What Is Cathodic Protection and How Does It Work?

Corrosion is the natural tendency of refined metals, such as steel, to revert to their more chemically stable state, typically an oxide like rust. This deterioration occurs through an electrochemical reaction with the surrounding environment, like soil or water. Cathodic Protection (CP) is an engineering technique designed to control this degradation on metal structures that are submerged or buried. CP operates by transforming the entire protected structure into a cathode, the non-corroding component of an electrical circuit. This effectively halts the metal loss that would otherwise compromise the structure’s integrity and lifespan.

Understanding the Electrochemical Process

Corrosion requires four distinct components to occur, forming what is known as a corrosion cell. These components are an anode, a cathode, an electrolyte, and a metallic path connecting the anode and cathode. The anode is the location where the metal actively corrodes, losing mass as it releases electrons into the system.

The electrons released at the anode travel through the metallic structure to the cathode, where a reduction reaction consumes them. The electrolyte, such as moisture in soil or seawater, provides the conductive medium for ions to move and complete the electrical circuit. Without all four elements present, the corrosion reaction cannot proceed.

Cathodic protection works by intentionally introducing a new, more electrically active anode into the system. This sacrificial anode takes over the role of the corroding site, supplying electrons to the entire surface of the structure. By forcing a current onto the structure, its electrical potential shifts, making it the cathode. Since metal loss only occurs at the anode, the protected structure is prevented from corroding.

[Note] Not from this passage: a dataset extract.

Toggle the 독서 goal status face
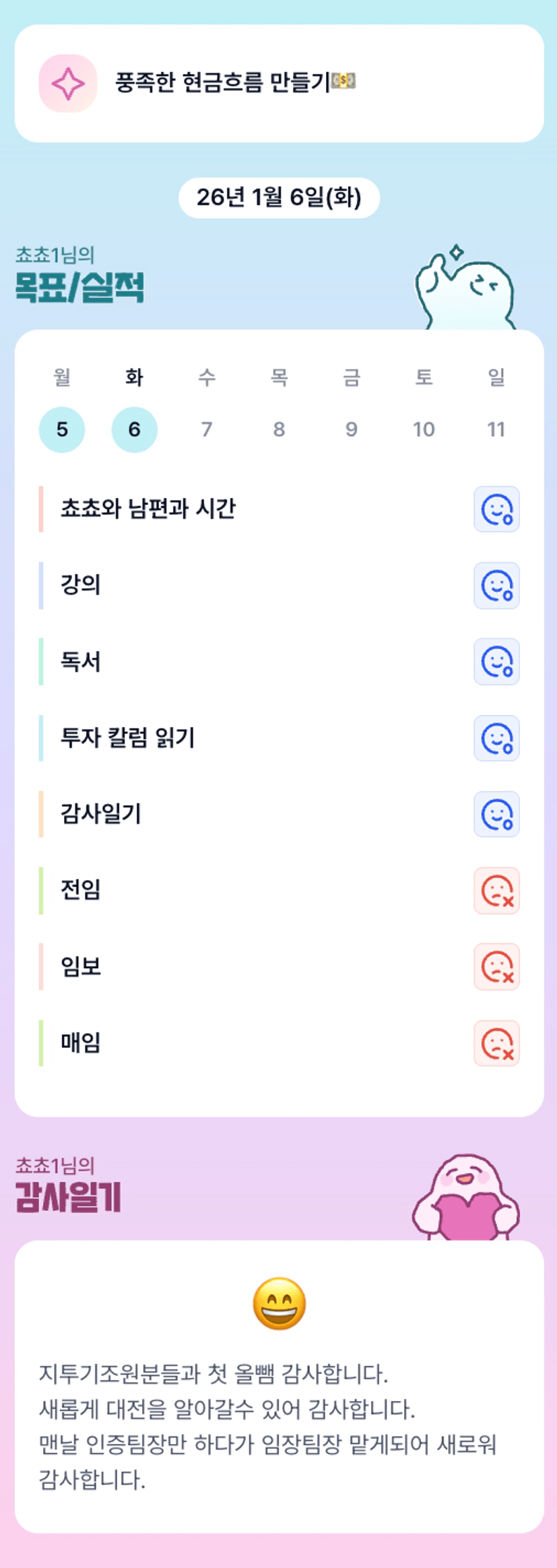tap(496, 662)
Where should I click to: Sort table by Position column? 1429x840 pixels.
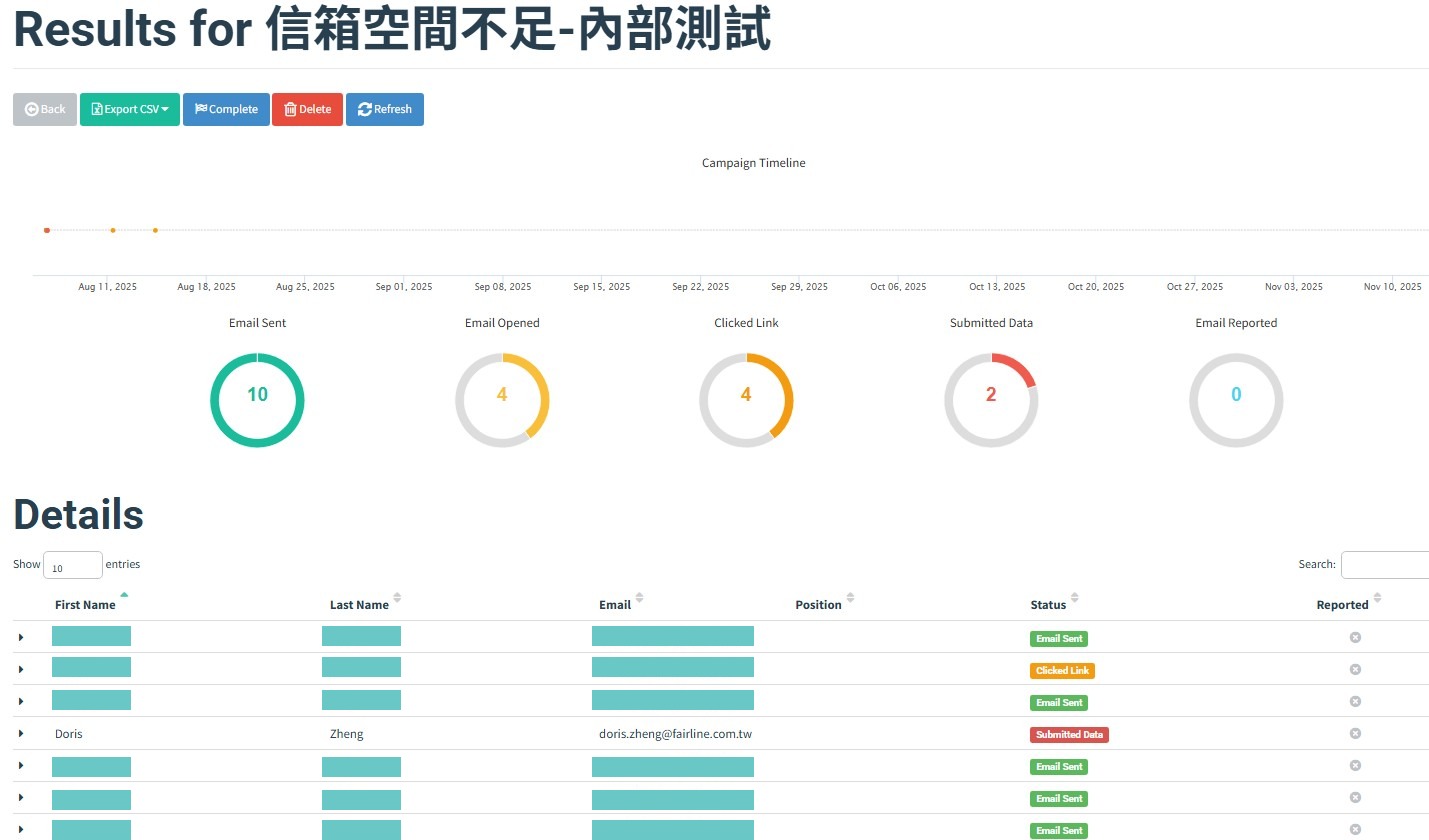point(818,604)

Galvanic vs. Impressed Current Systems

The two primary methods used are the Galvanic Anode system and the Impressed Current Cathodic Protection (ICCP) system, differing in their power source and scale of protection. Galvanic systems, also called sacrificial anode systems, operate passively by relying on the natural electrical potential difference between two metals. They connect a more reactive metal, such as an alloy of zinc, aluminum, or magnesium, to the steel structure.

The more reactive anode naturally corrodes preferentially, generating a small electrical current that flows to the protected structure. This method is simple, requires no external power source, and is used for smaller structures or those in highly conductive electrolytes, like a ship’s hull in seawater. However, the current output is fixed and low, meaning the anodes must be replaced periodically as they are consumed.

Impressed Current Cathodic Protection (ICCP) systems are active and use an external power source to drive the protective current. A transformer-rectifier unit converts alternating current (AC) into a controlled direct current (DC), which is then applied to inert anodes, such as mixed metal oxides or graphite. This external power source provides a much higher driving voltage and current output compared to galvanic systems.

The high current capacity makes ICCP suitable for protecting large, complex structures like long-distance pipelines or extensive marine structures. Since the current is supplied externally, the anodes are consumed at a much slower rate, and the current can be adjusted to compensate for changing environmental conditions. The choice between the two systems depends on the size of the structure, the required current, and the availability of external power.

Essential Uses in Infrastructure

Cathodic protection is widely applied across infrastructure where metal structures are constantly exposed to corrosive environments like soil and water. CP is indispensable for buried structures, including long-distance oil and gas pipelines and underground steel storage tanks. It is also used for well casings to maintain structural integrity and prevent leaks.

For submerged structures, CP safeguards assets in marine and freshwater environments. This includes the steel hulls of ships, offshore oil and gas platforms, and the supporting piles for jetties and bridges. Constant exposure to highly conductive seawater accelerates corrosion, making CP necessary for extending the service life of these complex installations.